Understanding Sine, Cosine and Tangent Angles

[pamichel]

Hi people,

what is meant by sine, cosine, tangent angles, apart from their general definition of opp side/ hypo side; adj side/ hyp side and so on?

how are these sine, cosines and tangent angles invented by humans?

 

[HallsofIvy]

There are a variety of ways to define sine,cosine, etc other than the trigonometric definition (opp side/hypotenuse, etc.) but that is how they were "invented".

They are not angles, by the way, they are functions of angles. Many centuries ago, far too many to be certain exactly how it happened, people noticed that as long as the angles of triangles were the same, while the sides could be as long or short as you wanted, the ratios stayed the same. It happens that right triangles (one angle is always a right angle) were simplest so sine, cosine, tangent were defined as those constant ratios for different angles.

 

[da_willem]

I guess they were 'invented' to use them in the general definition you state. Giving the relation between angles and sides of a triangle.

They also have the intesting property that when you differentiate them twice they are (with a minus sign) the same function, i.e. the slope of a cosine is minus a sine and the slope of a sine is a cosine:

\frac{d}{dt} cos(t) =-sin(t) and \frac{d}{dt} sin(t) =cos(t)

This accounts for the fact that they often occur as a solution of a differntial equation.
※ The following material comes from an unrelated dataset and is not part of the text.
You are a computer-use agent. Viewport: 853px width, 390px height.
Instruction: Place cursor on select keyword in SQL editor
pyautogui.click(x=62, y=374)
E.g the equation

\frac{d^2 x(t)}{dt^2}=-kx(t)

has a linear combination of simes and cosines as a solution because of this property. This equation describes a harmonic oscillator which occur a lot in nature (a spring e.g.). This accounts for the fact that a lot of things move (approximately) sinusoidal.

There is this relation you can derive

sin(t)^2=\frac{1}{2}-\frac{1}{2}cos(2t)

which means that when you square a sine this yields a cosine shifted along the vertical axis a little and with a doubled frequency. As you might know, the cosine and the sine are of exactly the same shape only shifted a little along the horizontal axis. This means that squaring a sine (or a cosine) doen't fundamentally changes it's shape. This is also a quite extraordinary property.

 

[SGT]

Greeks didn't use sines and cosines, but they used the quotient of the chord and the radius of the circle. They had tables of chords in the same way we used tables of sines and cosines before the advent of electronic calculators.
In a unit circle, the chord of an angle is twice the sine of half the angle.

 

[mathwonk]

i think of them as inverse functions of arclength. i.e. look at a unit circle, and consider the function A such that A(y) = the length of arc on the unit circle measured from (1,0) to the point with second coordinate y.

then sin is the inverse of this function.

the greeks did look at arclength, but perhaps not as a function of length along the y or x axis, although they did consider it for the value y = 1, i.e. A(1) = pi/2.

 

[robert Ihnot]

I think it helps to start with the use of these things. The Greek Thales, who was a rich trader, got the idea of Geometry from the Egyptians who had to survey the land after the Nile flooded its banks. (The Egyptians were pretty good at keeping records for such things as ownership and taxes.)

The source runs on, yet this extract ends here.